Total vacancy reached 19 percent, in part driven by office deliveries in previous quarters that were not pre-leased. State Farm and Home Depot Technology Center both left major leases totaling almost 425,000 square feet.
Direct asking rent fell to $54.29 per square foot, while sublease asking rent declined to $44.91. The Central Business District’s asking rent of $70.25 per square foot made it the priciest office market in the city.
No new office projects broke ground last quarter, and the Texas Bankers Association Building at 203 West 10th Street was the city’s lone office development to come online.
Not every type of building was hit equally. Class A buildings recorded a positive absorption of nearly 80,000 square feet, while Class B absorption fell to negative 39,300 square feet. Still, the vacancy rate for the city’s Class A buildings was 19.5 percent, slightly above the 17.7 percent level for Class B properties. Owners of older office buildings have had to renovate their properties to stay relevant, Perez said, with some adding new lobbies, pre-decorated floors or flex work spaces.
“Pre-2020, it was a landlord’s market, where we set the terms,” Perez said. “Now, the tables have turned.
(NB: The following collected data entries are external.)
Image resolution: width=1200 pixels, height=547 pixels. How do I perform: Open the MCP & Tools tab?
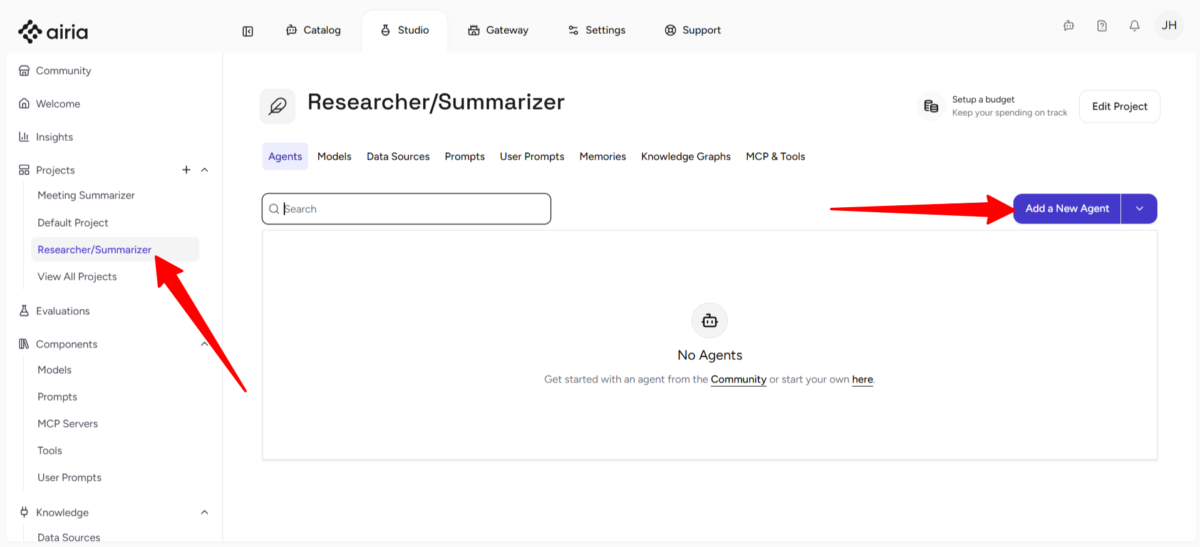775,157
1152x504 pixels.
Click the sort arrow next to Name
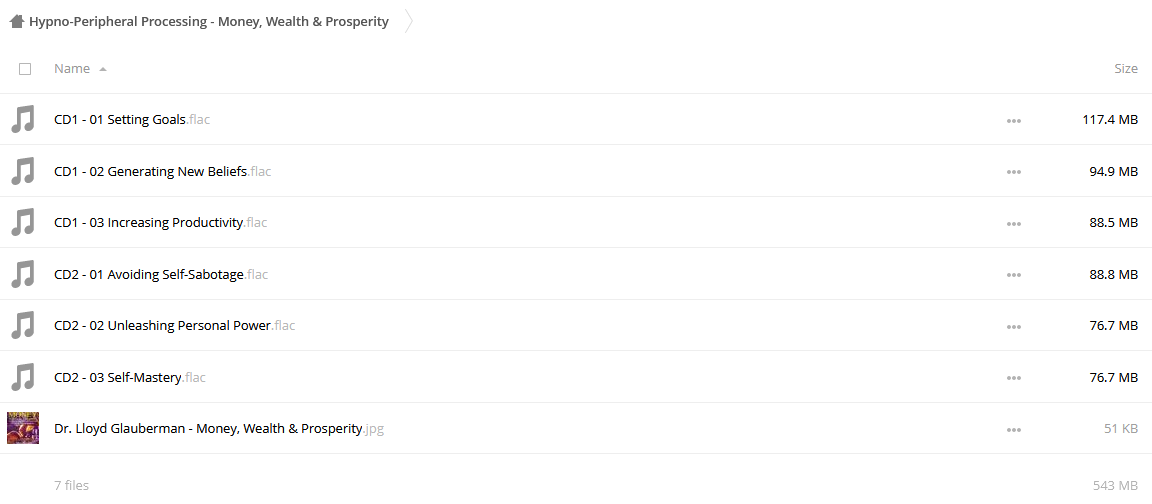[103, 69]
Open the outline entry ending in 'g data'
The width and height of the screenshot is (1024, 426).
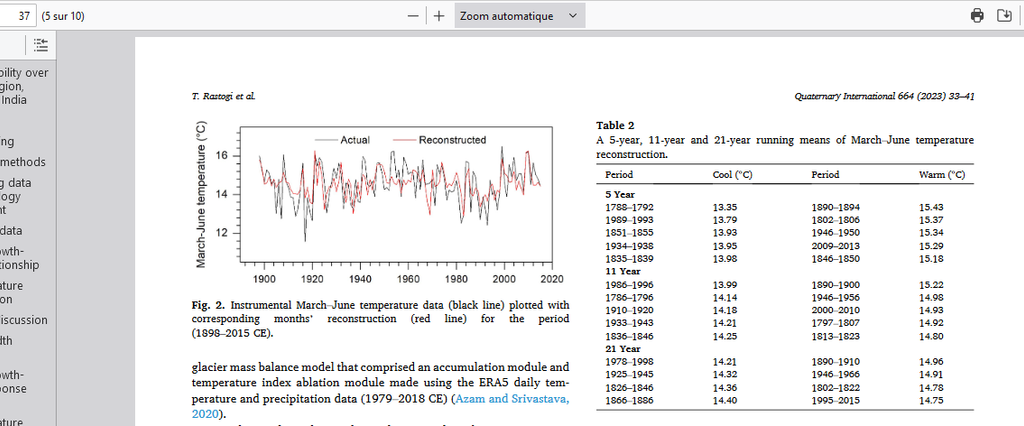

Tenants have every option at their fingertips.”
There has been concern among commercial landlords that the recent streak of layoffs among major technology companies might have ripple effects on Austin’s office market. Some of the city’s largest employers — Dell, Tesla, Apple, Google and Meta, to name a few — are tech or tech-adjacent firms with high-profile stakes in some of the city’s premier office buildings. Austin’s tech workforce grew 29 percent to roughly 89,000 employees between 2018 and 2022. (Non-farm employment grew 11 percent over the same period.)
While the city hasn’t felt the same direct impact of layoffs as San Francisco and New York, its tech pillars have generally halted expansion. Meta decided to sublease its 589,000-square-foot block of office space at Sixth and Guadalupe, Kairoi Residential and Lincoln Property Company’s downtown skyscraper that is still under construction.
For better or worse, the full effects of the tech breakdown are still unknown.
“I think some of it is still TBD,” Perez said.